Thursday, February 2, 2017

        What Are we afraid of? What are you afraid of? I am afraid of heights, and growing up, I was always afraid of fireworks. Until I was about 8, I couldn't enjoy 4th of July festivities. Silly I know, but loud noises scared me. They still do, if I am not expecting them. That’s part of why I don’t like horror movies, not so much the blood or gore, but the unexpected noises and surprises.  But we are all afraid of something. 
We read psalm 46. A psalm I have prayed at countless bedsides before surgery, at the time of death and times of grief. A simple passage that directs to not fear, to trust and hope in God; to trust in his providence, his power and his grace in even the worst of times. This psalm imperils us to trust, to trust with confidence who God is. HE is our source of refuge, our strength and very present help in times of need. 
I have sat at the bedsides of so many people in the times of need, at times when they have joined the cloud of witnesses. And it is at these times that God has spoken the words written here in Psalm 46. Be still and know that I AM GOD. I believe he says that when I sit with people at the hospital and on our healthcare unit. And I know folks hear it too at the end of their lives. If you do a quick survey of scripture, ok maybe not so quick,  and you will find that: “do not fear” is found 57 times. The phrase “do not be afraid” 46 times. Fear not in one phrase or another is in scripture 365 times. That works out to one reference for every day in the year. FEAR, will always be present. But the kicker is this. God always responds, fear not for I am WITH YOU. Scripture assures us that our days are filled with the love and the hope that we have in Christ. A love and hope that has embraced all of us, and a love that will sustain us and carry us as we continue until we meet him again. God is Love. And love is as BIG as heaven. Love is as small as the crack in our hearts that no one else sees. But Love always wins. 

          I feel like we are forgetting God's imperative to not fear, and in doing so we are forgetting the very core of what Jesus taught us.
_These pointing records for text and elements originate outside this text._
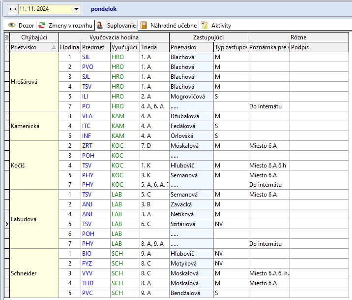Click the Hodina column header
The image size is (352, 300).
[x=69, y=47]
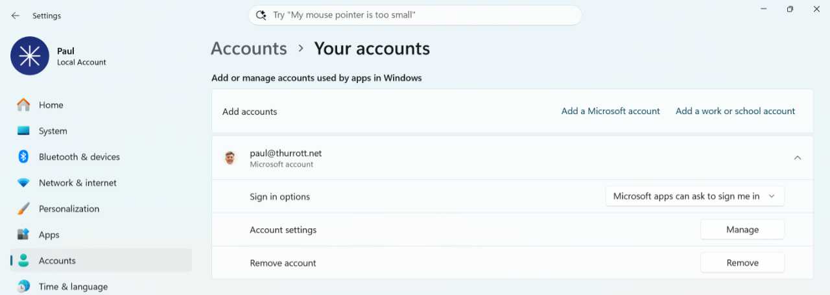Open Network & internet Wi-Fi icon
The height and width of the screenshot is (295, 830).
click(x=23, y=183)
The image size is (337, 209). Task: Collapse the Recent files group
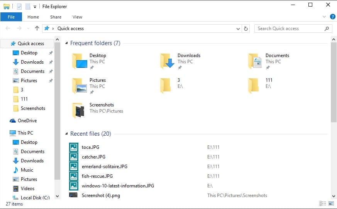(x=66, y=134)
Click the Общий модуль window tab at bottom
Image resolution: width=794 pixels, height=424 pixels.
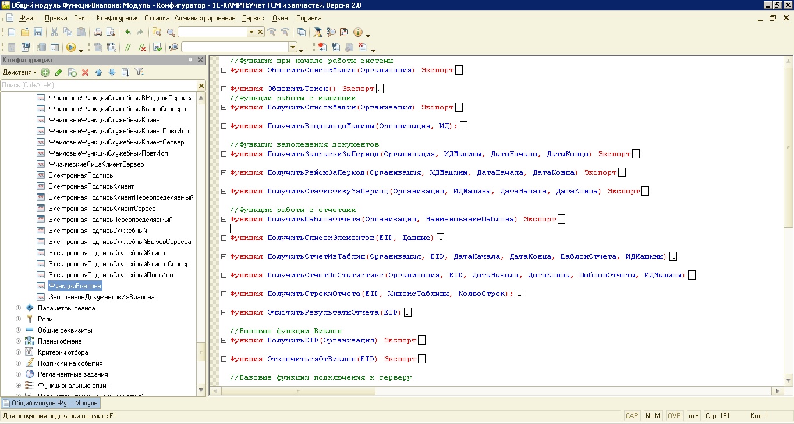click(x=50, y=403)
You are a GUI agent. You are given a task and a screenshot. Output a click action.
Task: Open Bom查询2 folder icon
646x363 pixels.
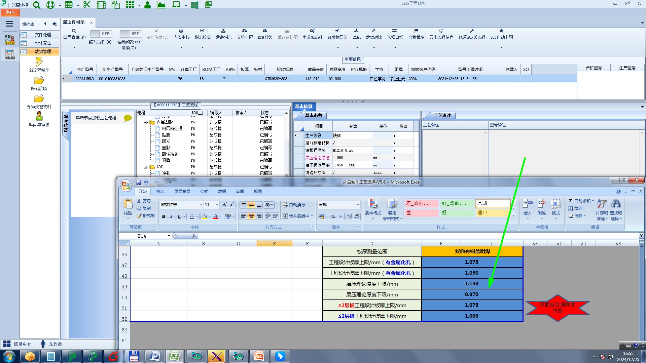click(39, 81)
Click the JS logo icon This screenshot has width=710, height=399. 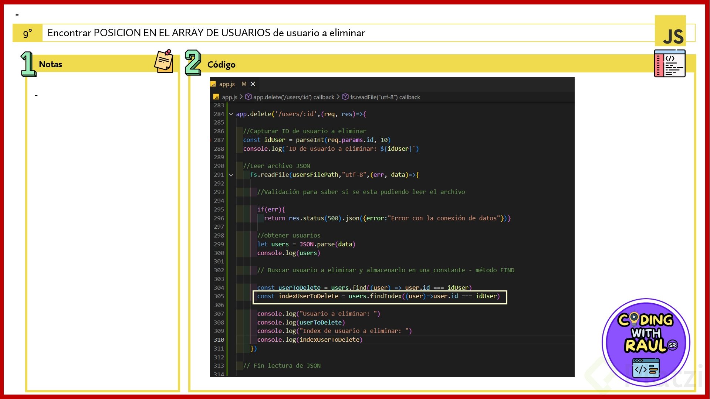[x=670, y=31]
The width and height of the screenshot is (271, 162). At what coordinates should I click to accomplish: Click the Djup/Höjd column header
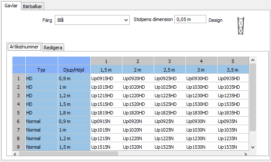click(x=74, y=70)
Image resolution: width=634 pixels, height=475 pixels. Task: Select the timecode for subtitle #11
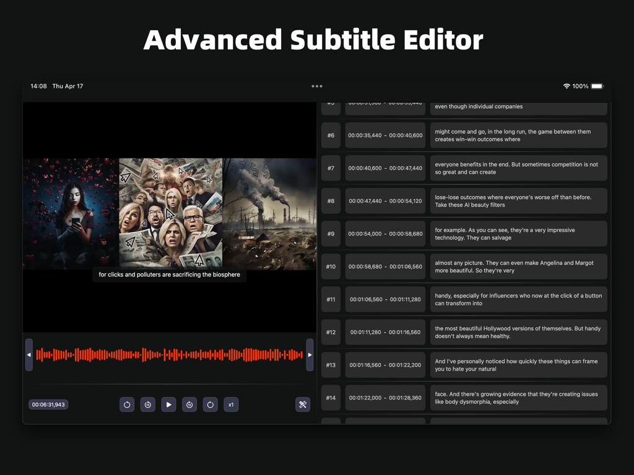[x=385, y=299]

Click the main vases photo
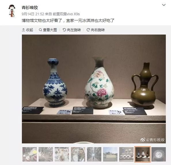coord(94,89)
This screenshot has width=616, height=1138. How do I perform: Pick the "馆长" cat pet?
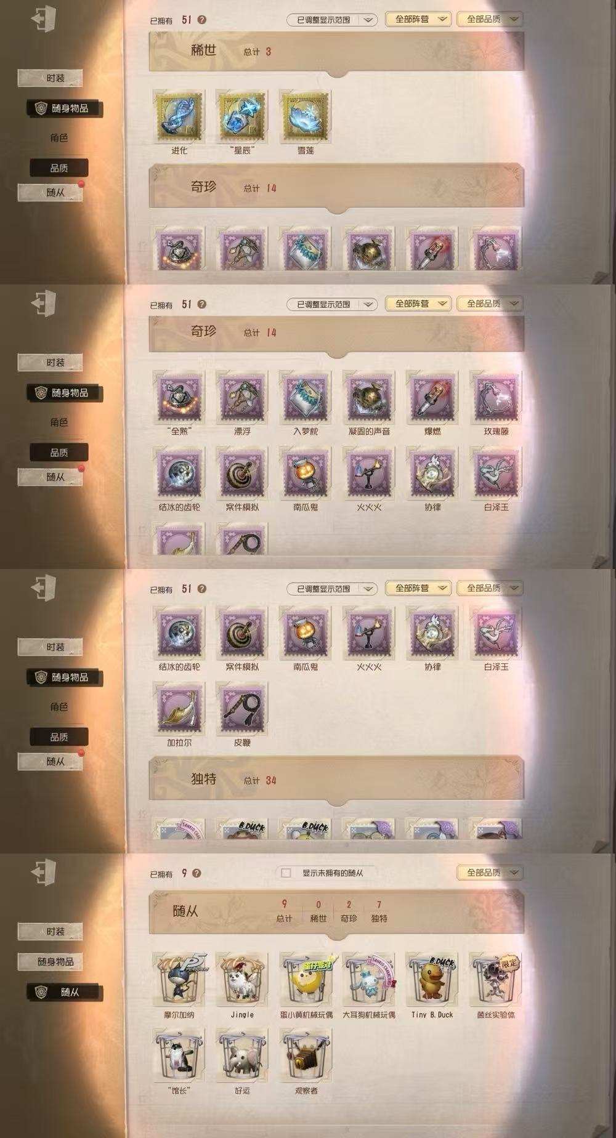point(179,1055)
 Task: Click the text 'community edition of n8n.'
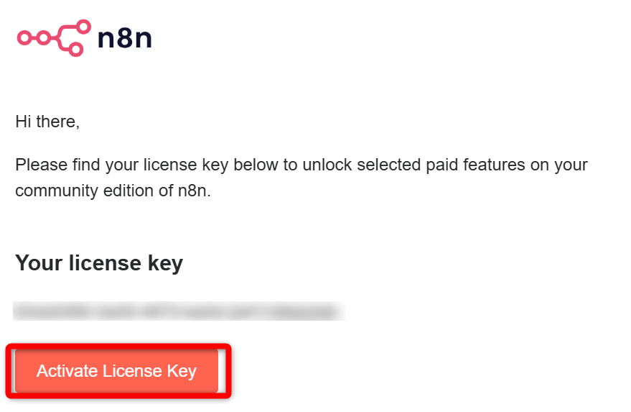point(113,191)
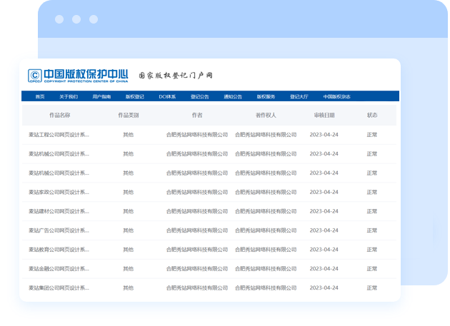
Task: Open the 麦站家政公司网页设计系 work entry
Action: (59, 192)
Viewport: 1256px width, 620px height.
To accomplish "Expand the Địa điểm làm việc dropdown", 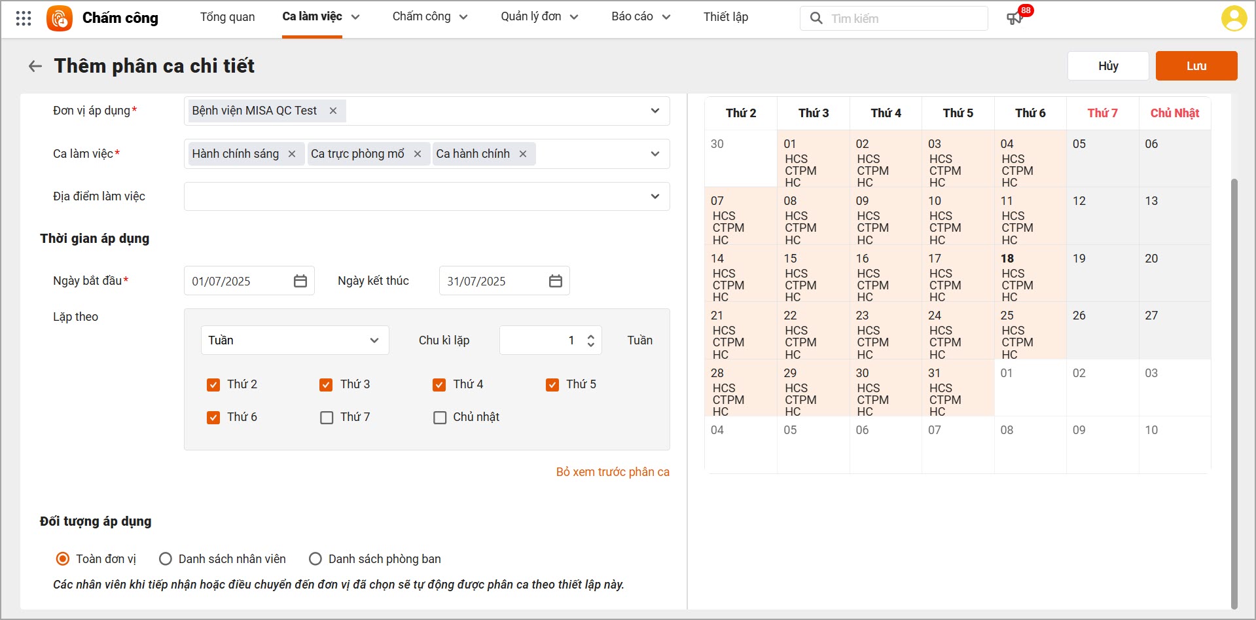I will pos(655,196).
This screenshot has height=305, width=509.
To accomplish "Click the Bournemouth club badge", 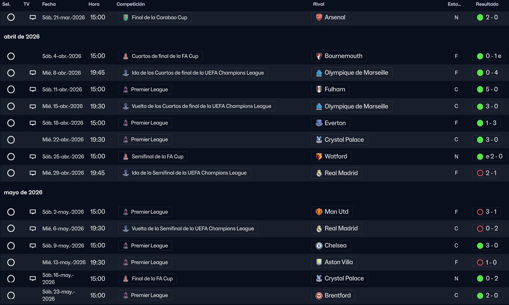I will point(319,56).
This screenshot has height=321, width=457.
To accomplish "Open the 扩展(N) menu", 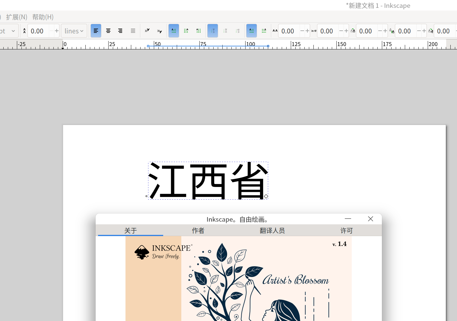I will coord(17,17).
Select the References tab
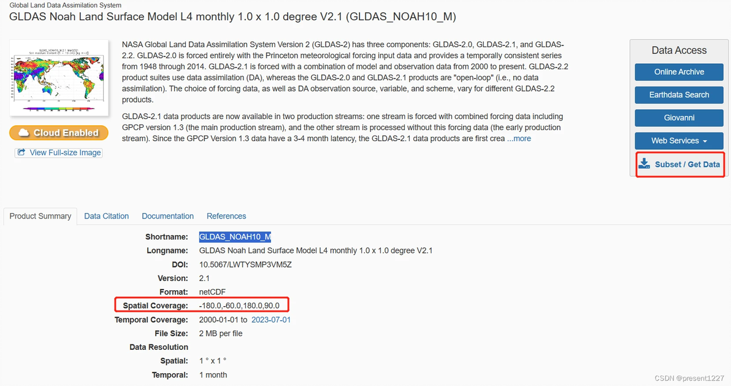 226,216
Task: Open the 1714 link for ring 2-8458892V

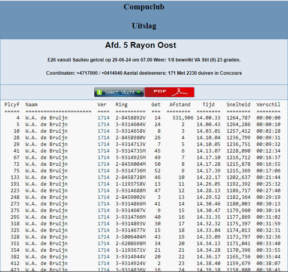Action: click(103, 118)
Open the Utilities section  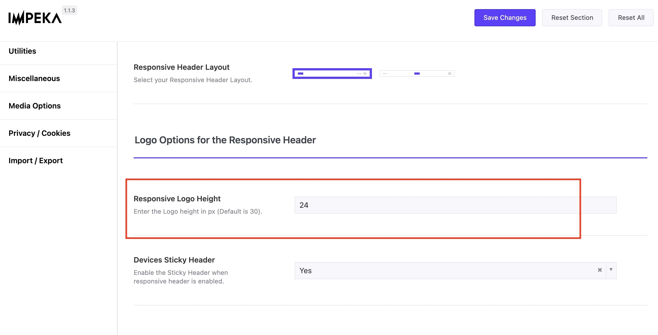[23, 51]
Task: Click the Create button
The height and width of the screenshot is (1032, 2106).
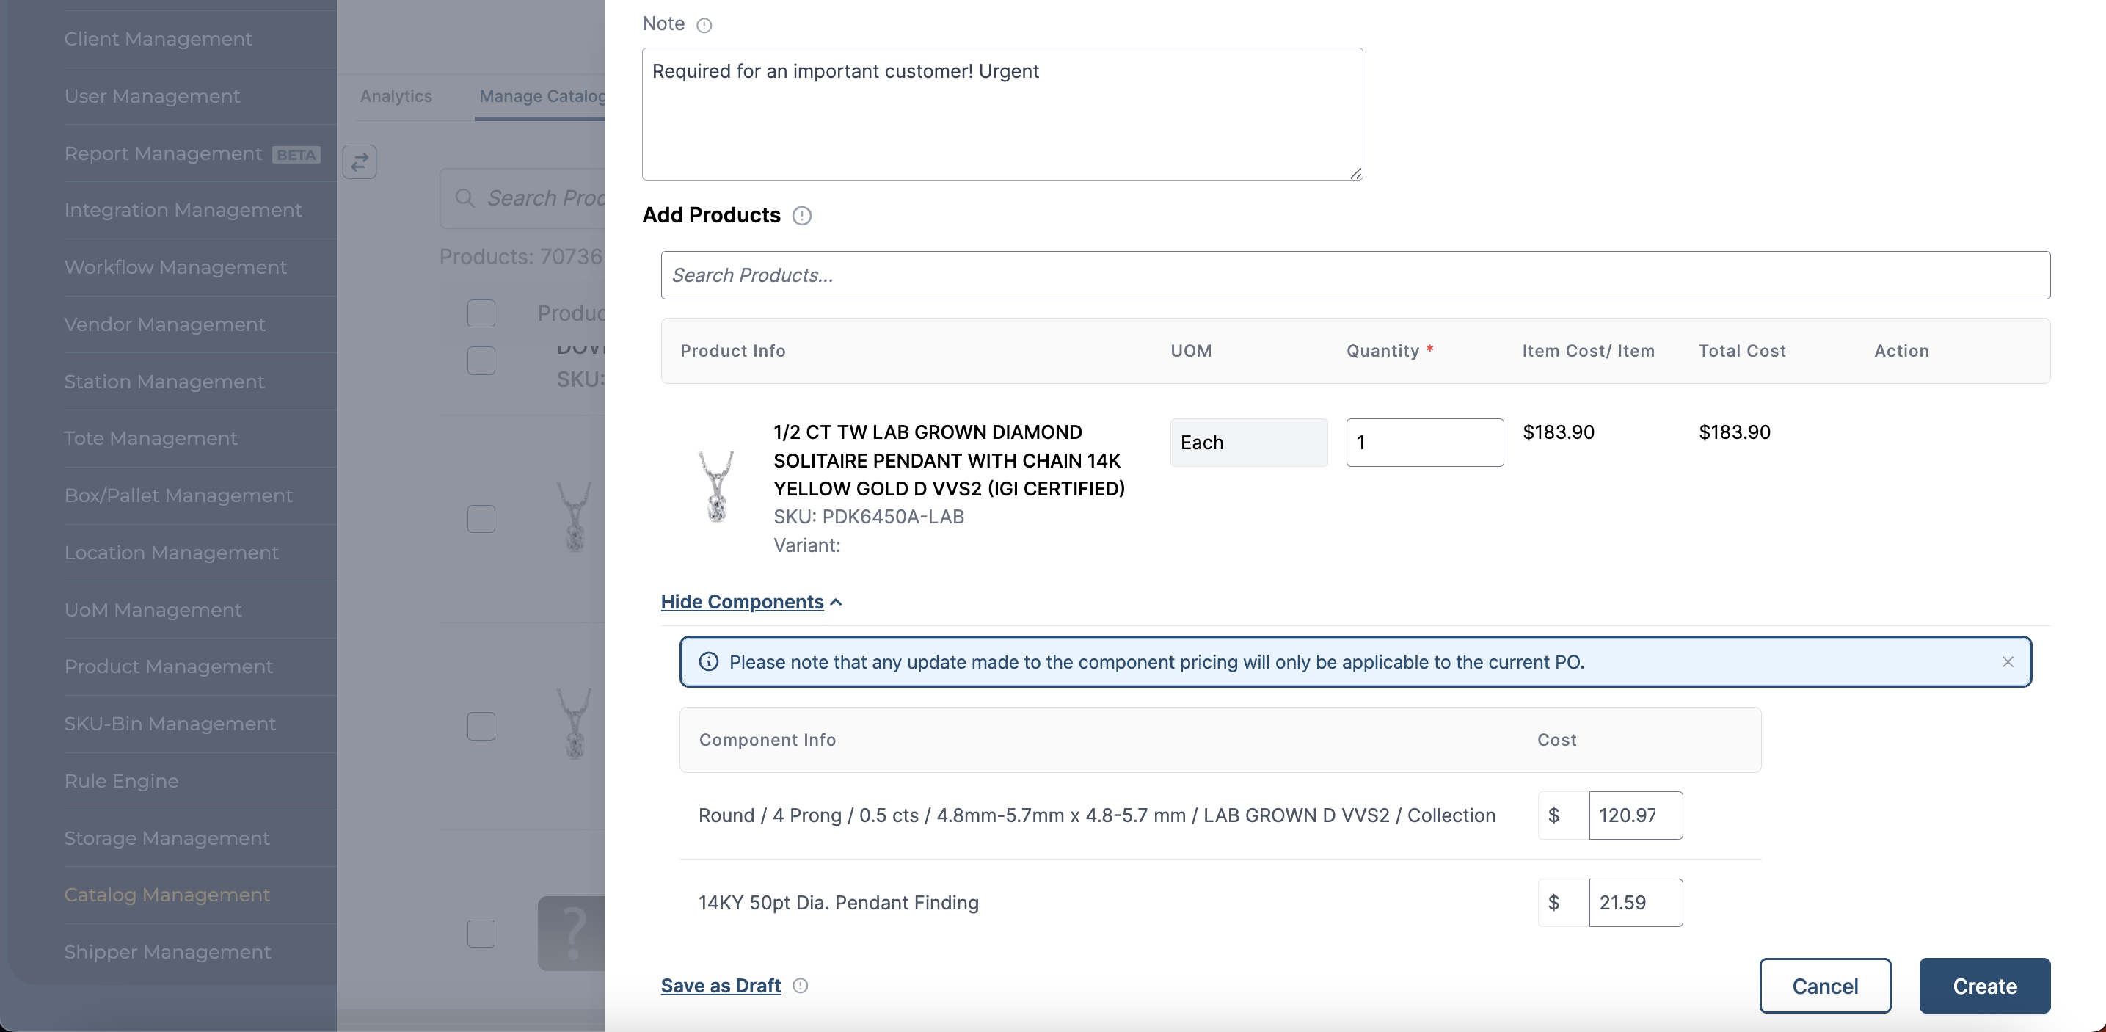Action: [x=1983, y=985]
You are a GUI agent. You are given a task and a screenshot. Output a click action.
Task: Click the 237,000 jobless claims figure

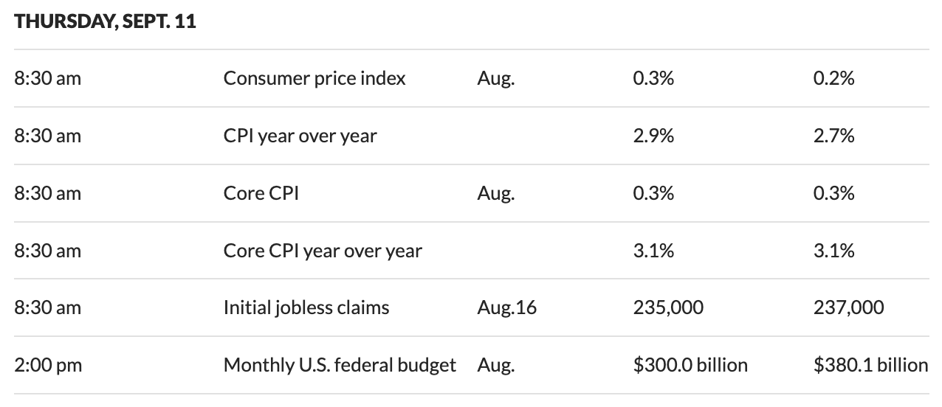click(x=848, y=307)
The Synoptic Gospels of Matthew, Mark and Luke all tell us that the greatest rule that comes through the scriptures is to love God with our whole being and to love our neighbors as our self. (Mt 22:37-40, Mk 12:30-31, Luke 10:27) But Luke is the only one to tell us specifically who our neighbor is, ie the hurt, the stranger, and the outcast. And why do we forget to love our neighbor. Because of fear.
          I believe in a graceful God. Where my sin has abounded, God's love has abounded more. Even in my brokenness, God in Christ has accepted me for who I am. And it is in this grace that I have responded. God's grace is so powerful that I cannot help but to respond.
         And how should I respond? In gratitude, by Loving God. And we love God by loving and honoring our neighbors; the lost, the stranger, the outcast, those thirsty and seeking refuge.